#### PAGE TEXT
• • •

KABUL, Afghanistan -- More than two weeks after Afghanistan's first presidential election, vote counting wrapped up yesterday and interim leader Hamid Karzai emerged with a resounding victory.
With his inauguration to a five-year term a month away, the US-backed Karzai is under pressure to ditch his coalition with powerful warlords and tackle a booming narcotics industry that has become a major economic force in one of the world's poorest nations.
Officials declared the vote count complete yesterday afternoon, giving some 1,500 weary staff at eight counting centers a well-earned rest in the middle of the Islamic fasting month of Ramadan. Investigators were still examining about 100 suspect ballot boxes, but the election's chief technical officer said the count was effectively ''over and done."
''It's just these last dribs and drabs to be approved," David Avery said. ''It's really nothing that can affect the outcome."
Showing 98.4 percent of the votes counted, the website of the UN-Afghan Election Commission said Karzai had 55.5 percent of the votes, 39 percentage points ahead of his closest rival, former education minister Yunus Qanooni.

• • •

#### PROVIDED DATA

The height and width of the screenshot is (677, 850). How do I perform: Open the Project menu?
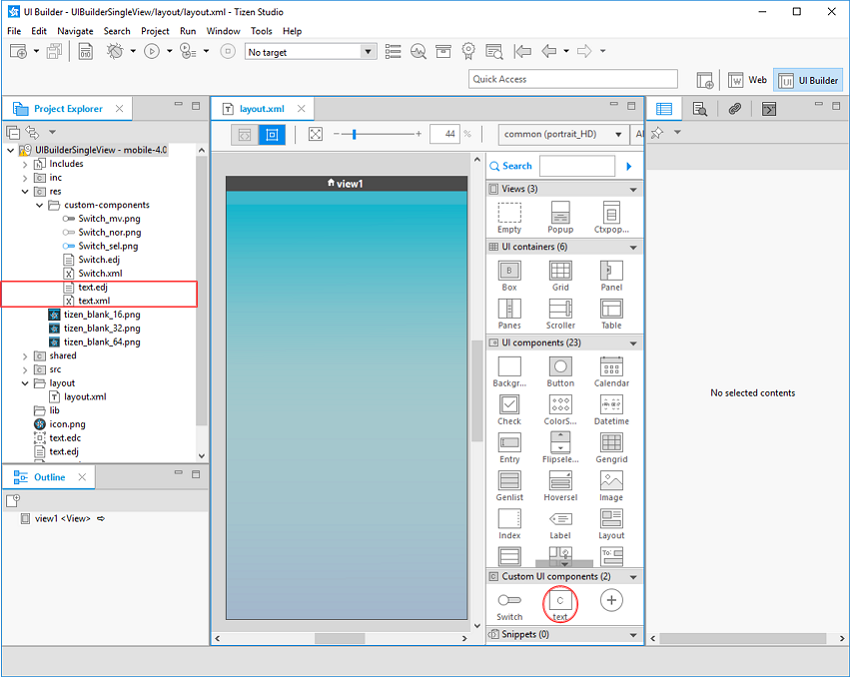(155, 30)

• • •

#### SET PROBLEM
Please reproduce word for word the passage of the Afghan election article that begins with the words containing "With his inauguration" and ends with "world's poorest nations.".

#### ANSWER TO THIS PROBLEM
With his inauguration to a five-year term a month away, the US-backed Karzai is under pressure to ditch his coalition with powerful warlords and tackle a booming narcotics industry that has become a major economic force in one of the world's poorest nations.